Steinhuhn
Alectoris graeca
Das Steinhuhn erreicht in den Alpen seine nördliche Verbreitungsgrenze. Im Nockgebiet bewohnt es steile, felsige, südseitige Hänge mit lichter oder fehlender Bewaldung. Es ist ein Standvogel, sucht aber bei hohen Schneelagen auch tiefer gelegene Regionen auf. Steinhühner ernähren sich vor allem von Blüten, Samen und Früchten, aber auch von Insekten, Spinnen und Schnecken. Die Nester liegen auf dem Boden und sind durch die Vegetation meist gut getarnt.

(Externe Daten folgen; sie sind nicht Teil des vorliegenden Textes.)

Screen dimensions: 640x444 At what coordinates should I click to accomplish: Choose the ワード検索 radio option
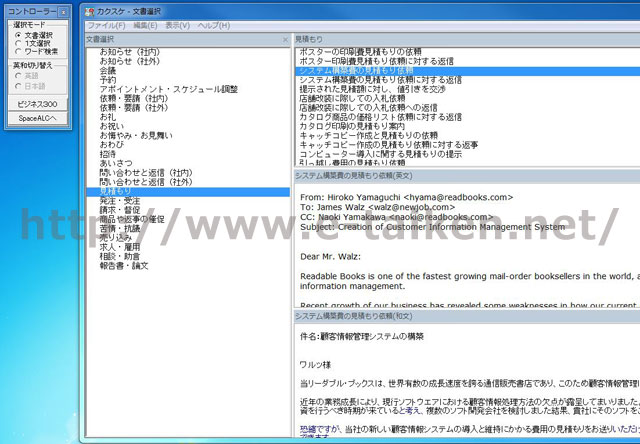click(x=18, y=51)
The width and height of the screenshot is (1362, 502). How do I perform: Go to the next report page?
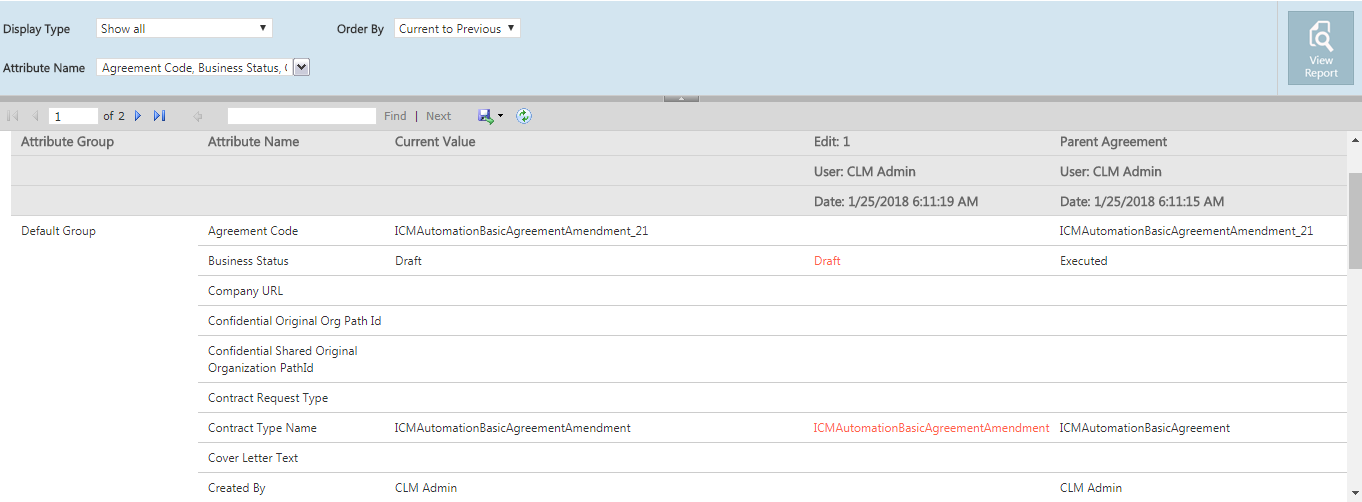pos(139,116)
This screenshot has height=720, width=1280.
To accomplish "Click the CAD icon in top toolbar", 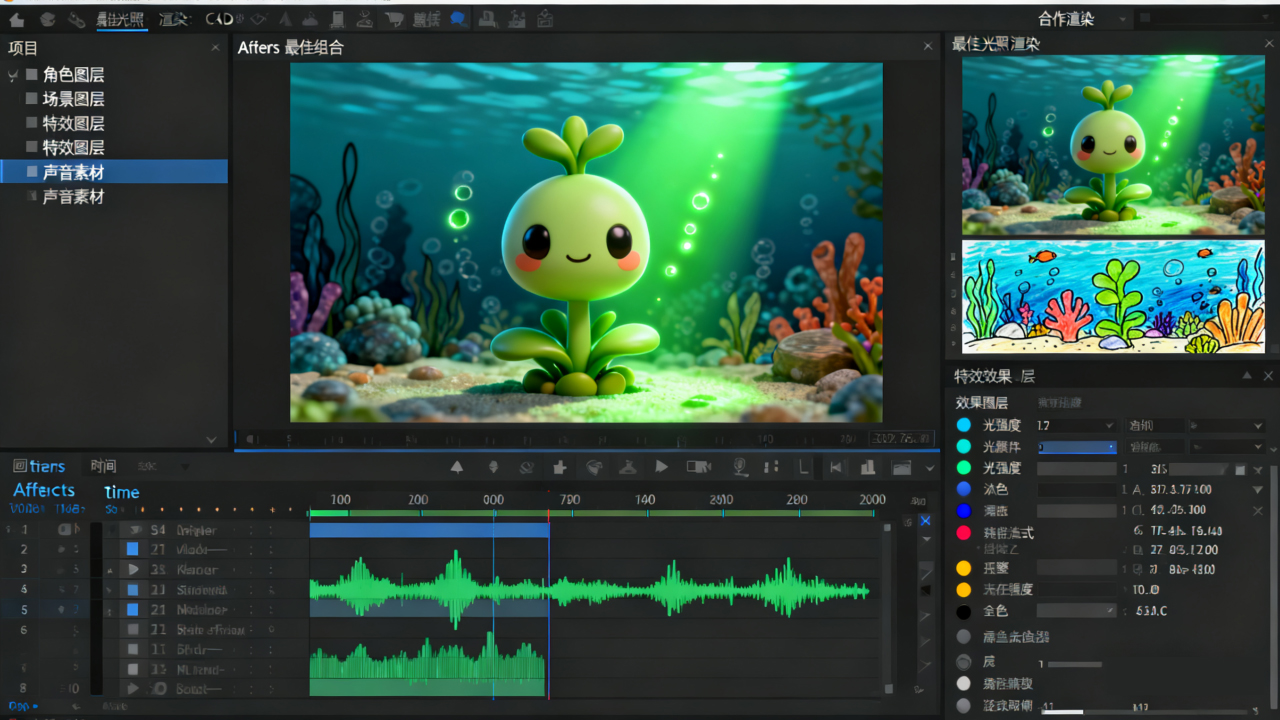I will point(220,19).
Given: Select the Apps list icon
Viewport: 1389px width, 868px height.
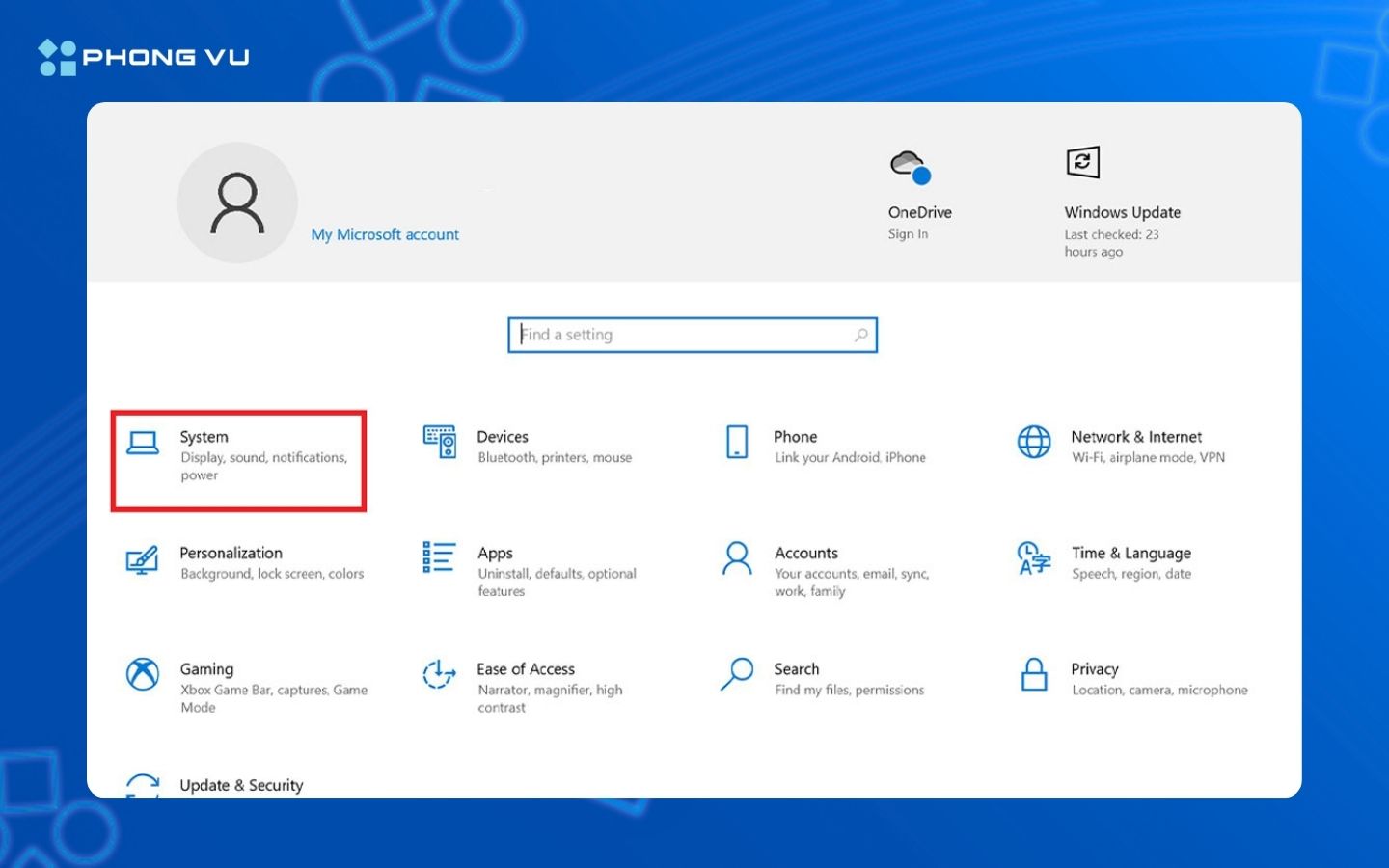Looking at the screenshot, I should pos(439,557).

Nach 25-tägiger Brutzeit werden die Jungen bereits wenige Stunden nach dem Schlüpfen von der Mutter aus dem Nest weggelockt. Die stärkste Gefährdung droht den Tieren durch Lebensraumverlust, z. B. durch Skigebiete und Tourismus oder auch, wenn sich durch Aufgabe der Bergmahd die Waldgrenze weiter nach oben verschiebt.
Wussten Sie, dass das Chukarhuhn dem Steinhuhn sehr ähnlich ist? Sein natürliches Verbreitungsgebiet schließt sich südöstlich an das des Steinhuhns an. Das Chukarhuhn ist in unseren Breiten öfter als Gefangenschaftsflüchtling zu finden.